A virtual LAN (VLAN) is a switched network using Data Link Layer (Layer 2 or L2) technology with similar attributes as physical LANs. VLAN is a network that is logically segmented, e.g., by department, function or application, for example. VLANs can be used to group end stations or components together even when the end stations are not physically located on the same LAN segment. VLANs thus eliminate the need to reconfigure switches when the end stations are moved.
Internet Protocol (IP) multicasting is a networking technology that delivers information in the form of IP multicast (Mcast) packets to multiple destination nodes while minimizing traffic carried across the intermediate networks. Rather than delivering a different copy of each packet from a source to each end station, IP multicast packets can be delivered to special IP multicast addresses that represent the group of destination stations and intermediate nodes are responsible for creating extra copies of the IP multicast packets on outgoing ports as needed.
For L2 (such as Ethernet) multicast packets, at most one copy of the packet is delivered to each outgoing port per input packet. In contrast, multiple copies of a single IP multicast packet may need to be delivered on a given outgoing port. For example, a different copy of the multicast packet is sent on each VLAN where at least one member of the multicast group is present on that port. The replication is referred to as IP multicast 10 replication on an egress port and may cause a given input packet to be processed and sent out on a given port multiple times. As an example, where 10 customers sign up for a video broadcast and each customer is on a different VLAN all co-existing and reachable through a given output port, the corresponding input multicast packet is replicated such that 10 distinct copies of the multicast packets are sent on the given output port.
As is evident, in IP multicasting, bandwidth requirements at the output port may be higher than at the input port because of the IP multicast replication. Buffering is thus important to avoid packet drop during bandwidth peaks. Furthermore, IP multicasting may also cause head of line blocking. A network element such as a switch or router may store packets in a first-in first-out (FIFO) buffer where each input link has a separate FIFO. Head of line blocking occurs when packets behind the first packet are blocked if the first packet needs a resource that is busy. For example, when the first packet at the front (head of line) of the FIFO is to go out on a currently busy link B and the second packet is to go out on a currently idle link C, the first (head of line) packet blocks (because its egress link B is busy) the second packet despite that egress link C is idle because only the first packet can be accessed in the FIFO.
The present invention will be readily understood by the following detailed description in conjunction with the accompanying drawings, wherein like reference numerals designate like structural elements.
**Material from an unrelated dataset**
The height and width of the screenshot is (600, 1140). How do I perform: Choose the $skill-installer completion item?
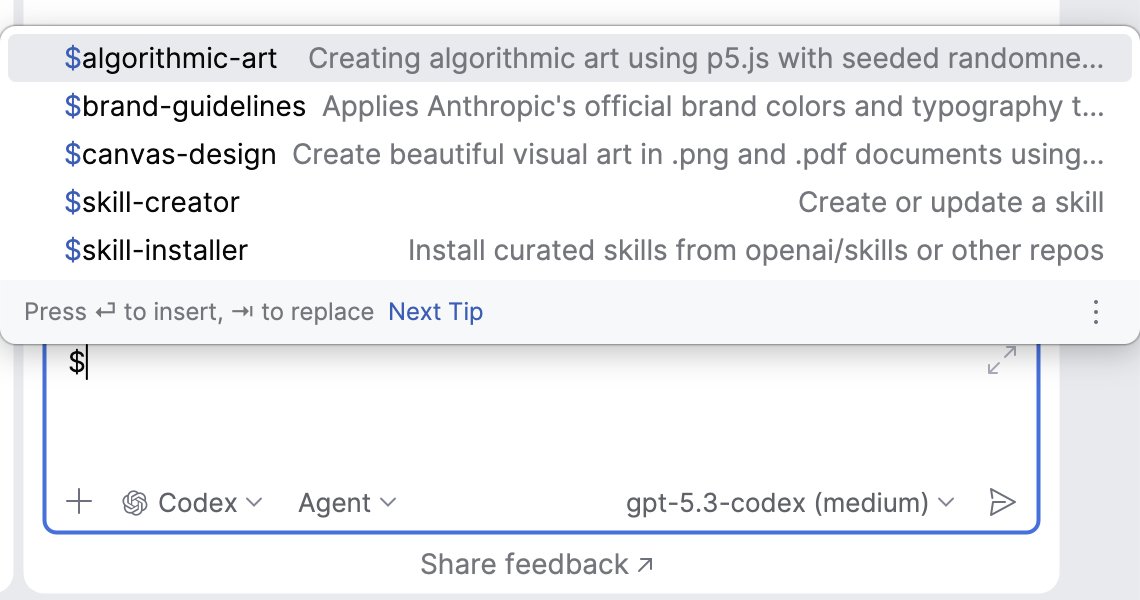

Systems and methods for IP multicast packet burst absorption and multithreaded replication architecture are disclosed. It should be appreciated that the present invention can be implemented in numerous ways, including as a process, an apparatus, a system, a device, a method, or a computer readable medium such as a computer readable storage medium or a computer network wherein program instructions are sent over optical or electronic communication lines. Several inventive embodiments of the present invention are described below. The following description is presented to enable any person skilled in the art to make and use the invention. Descriptions of specific embodiments and applications are provided only as examples and various modifications will be readily apparent to those skilled in the art. The general principles defined herein may be applied to other embodiments and applications without departing from the spirit and scope of the invention. Thus, the present invention is to be accorded the widest scope encompassing numerous alternatives, modifications and equivalents consistent with the principles and features disclosed herein. For purpose of clarity, details relating to technical material that is known in the technical fields related to the invention have not been described in detail so as not to unnecessarily obscure the present invention.
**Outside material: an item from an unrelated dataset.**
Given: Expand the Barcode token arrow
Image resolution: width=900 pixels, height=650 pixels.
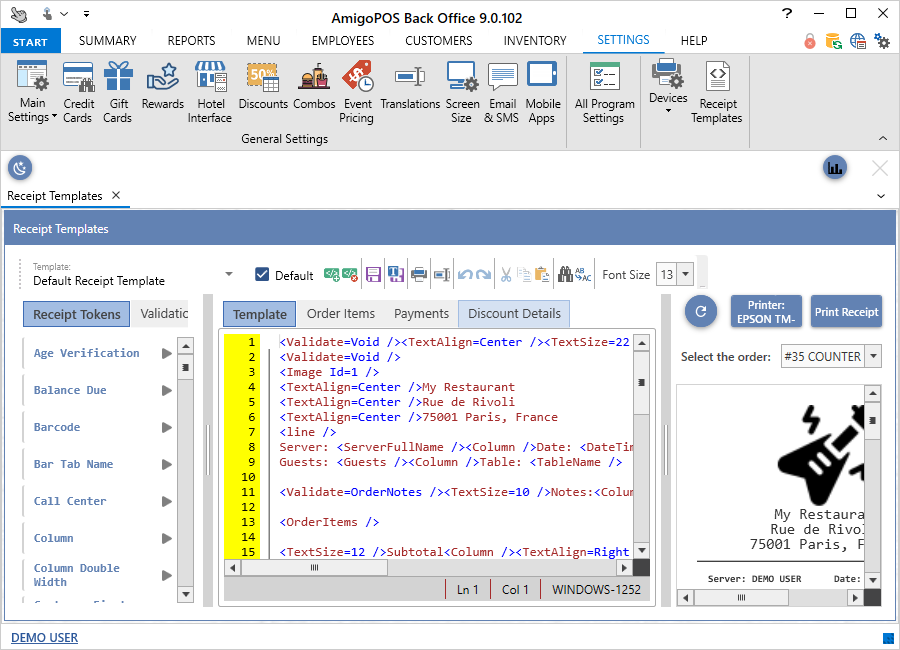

Replications of IP multicast packets are performed in a control plane of a network device. The network device may include a data plane for transmitting data between ingress and egress ports and a control plane including a shared transmit/receive queue infrastructure configured to queue incoming multicast packets to be replicated on a per ingress port basis and to queue transmit packets, and a multicast processing engine in communication with the shared queue infrastructure and including a circular replication buffer to facilitate multithreaded replication of multicast packets on a per egress virtual local area network (VLAN) replication basis. The shared transmit/receive queue infrastructure may dynamically allocate memory between the transmit and receive multicast queues.
The multicast processing engine may be configured to request multicast packets from the transmit/receive queue infrastructure upon emptying a slot in the circular replication buffer, the requested multicast packet being from an ingress port determined based on a bandwidth management policy. A slot in the circular replication buffer is emptied when all replications for the multicast packet occupying the slot are performed. The multicast processing engine may include a scheduler that utilizes scheduling algorithms to dynamically adapt the rate at which multicast packets are de-queued for each ingress port as a function of how much output bandwidth each ingress port utilizes. The scheduler is preferably configured to request multicast packets from the shared transmit/receive queue infrastructure with a policy to maintain a plurality of threads of replication in the circular replication buffer.
The control plane may also include a packet parser configured to input queue a multicast packet header in the shared transmit/receive queue infrastructure on a per ingress port basis. The packet parser may de-queue a multicast packet from the shared transmit/receive queue infrastructure corresponding to an ingress port as determined by the multicast processing engine. The multicast processing engine can forward a replicated multicast packet onto a main control plane pipeline when traffic on the main control plane pipeline allows.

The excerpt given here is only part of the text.